-- Exercise details --
Look through the data below. Show each line where the string "agent" occurs.
[Provided records]
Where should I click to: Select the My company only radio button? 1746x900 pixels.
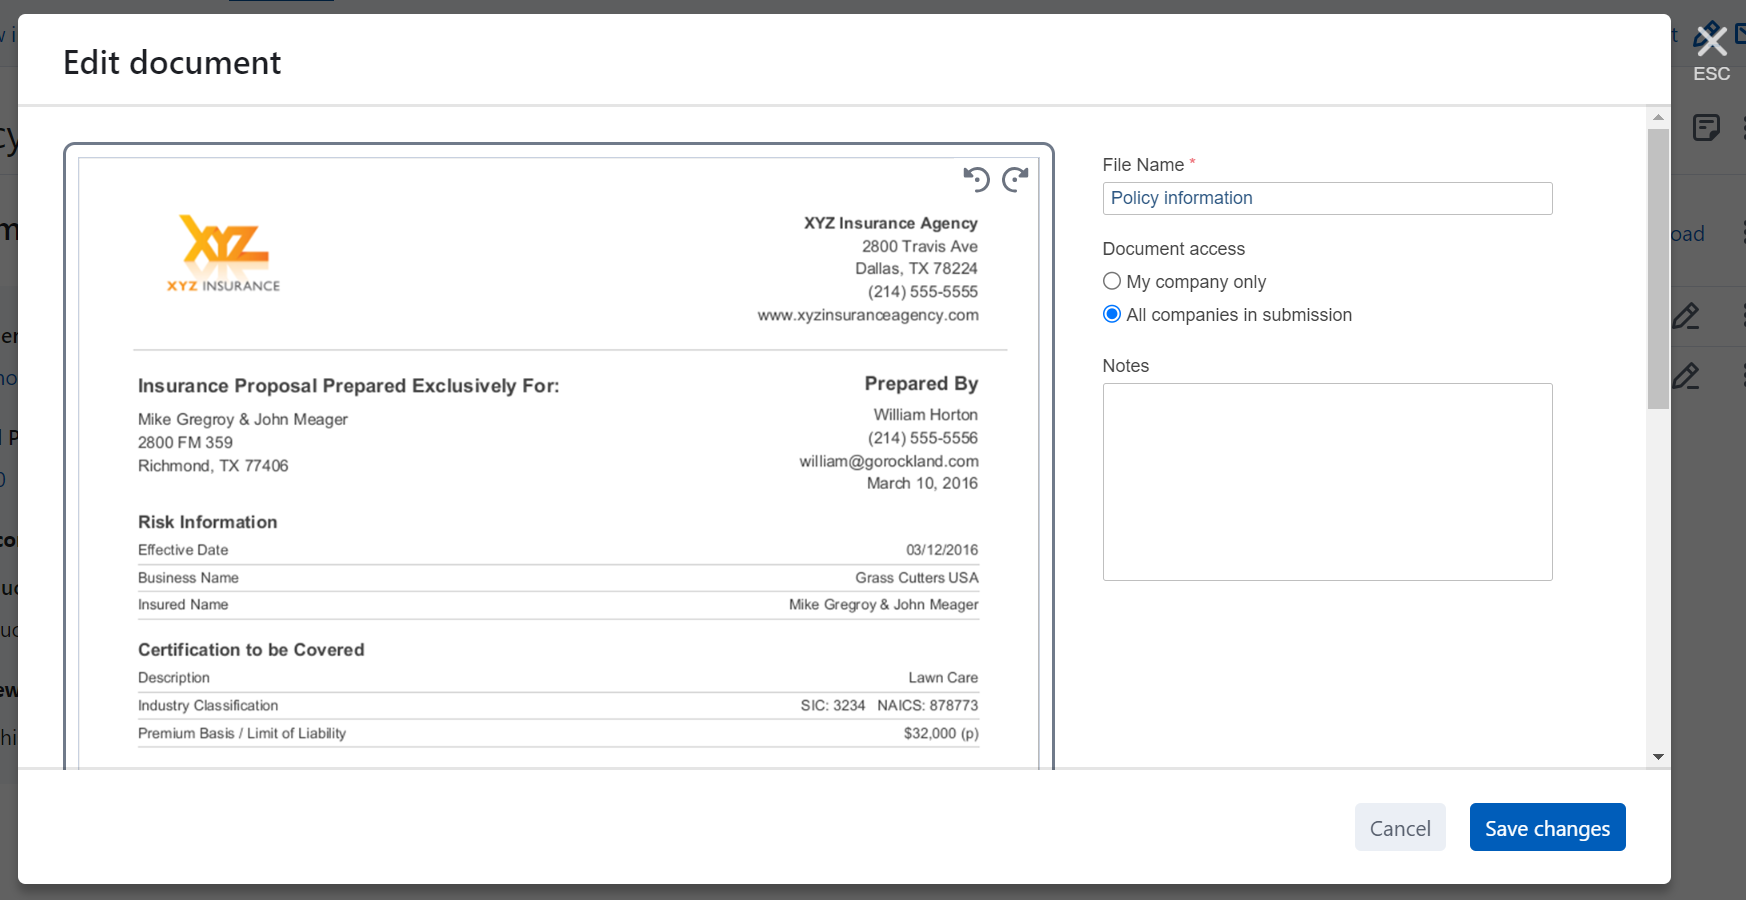[1111, 281]
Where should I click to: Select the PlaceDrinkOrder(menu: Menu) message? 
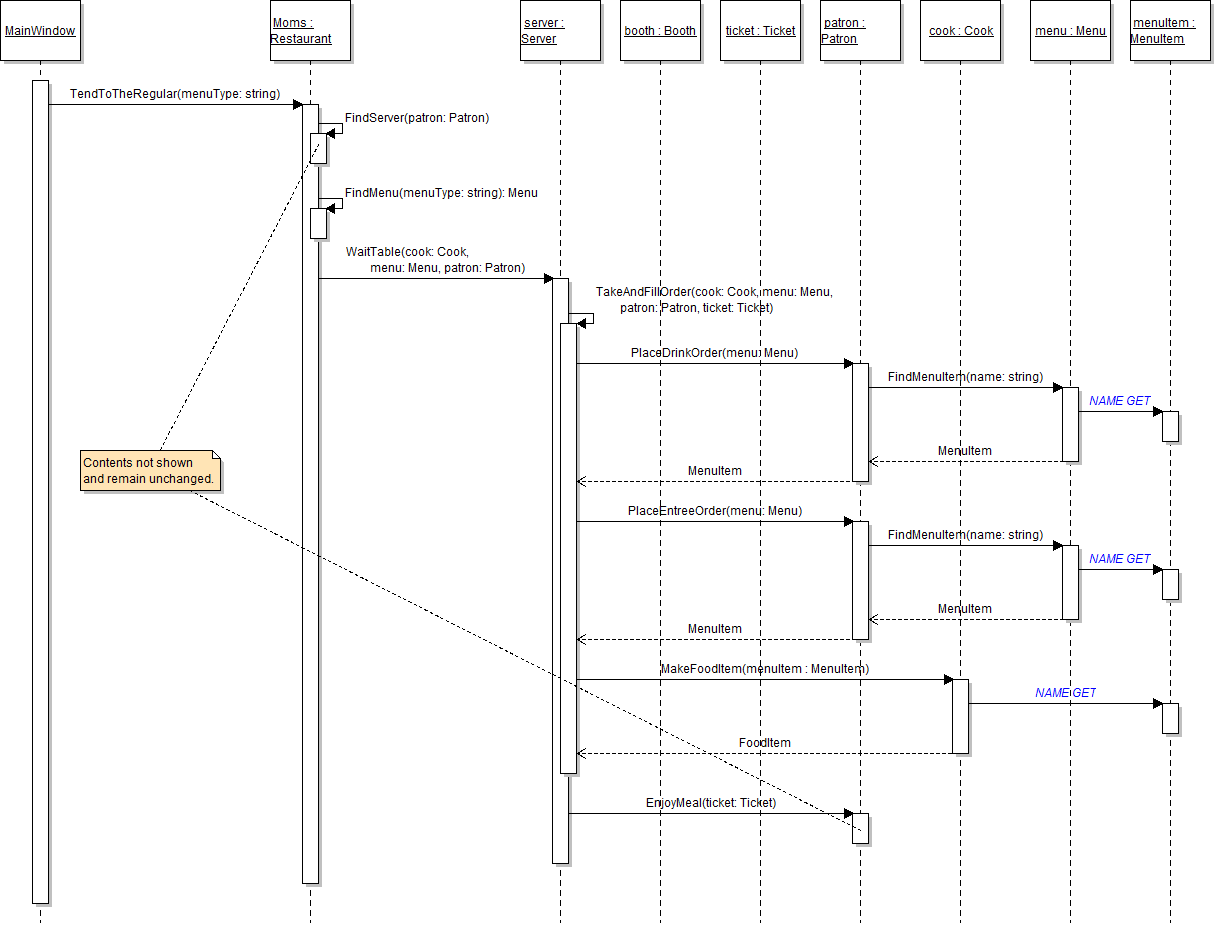pos(714,353)
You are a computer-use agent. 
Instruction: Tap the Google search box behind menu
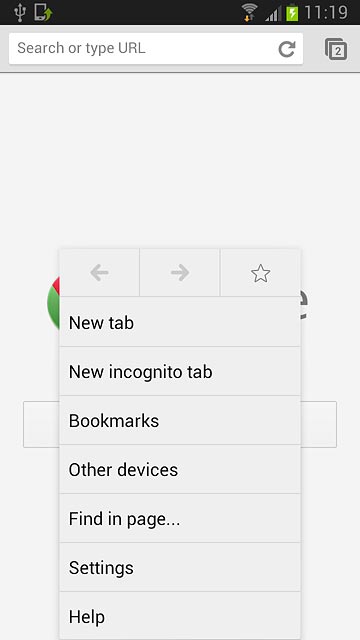pos(319,424)
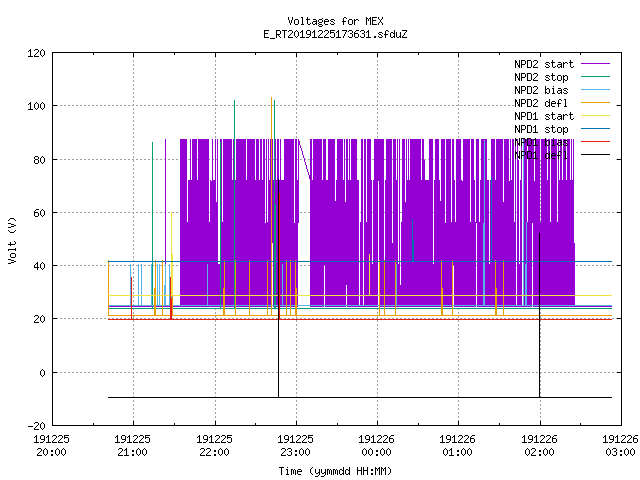
Task: Click the NPD1 stop blue legend line
Action: pos(595,129)
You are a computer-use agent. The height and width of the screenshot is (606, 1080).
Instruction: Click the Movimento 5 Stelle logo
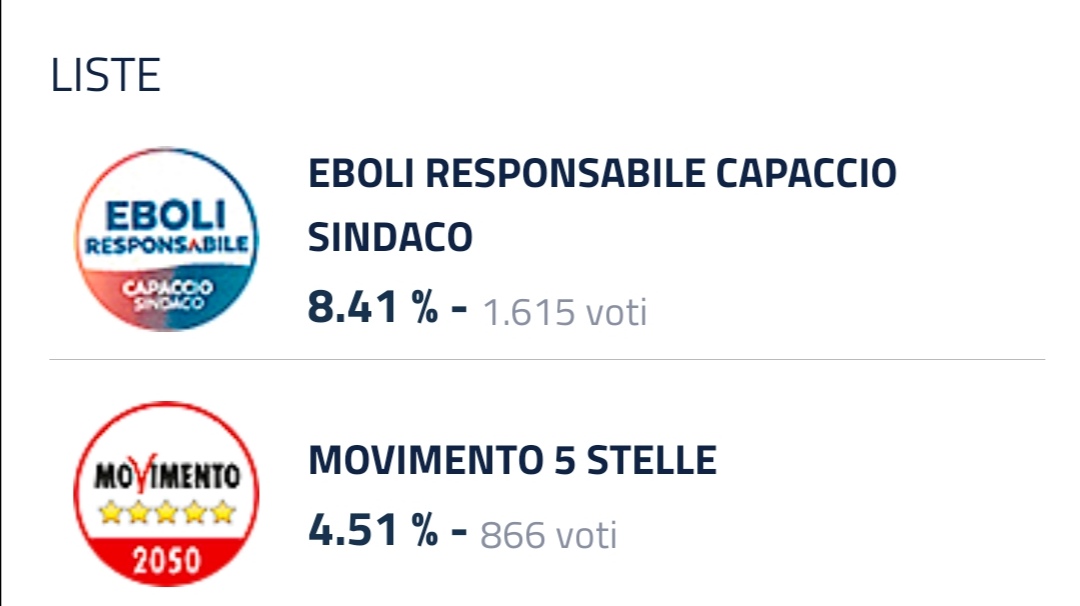pos(166,494)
[/Provided records]
-- Exercise response --
You are a computer-use agent. 
You are a computer-use agent. The height and width of the screenshot is (606, 1080).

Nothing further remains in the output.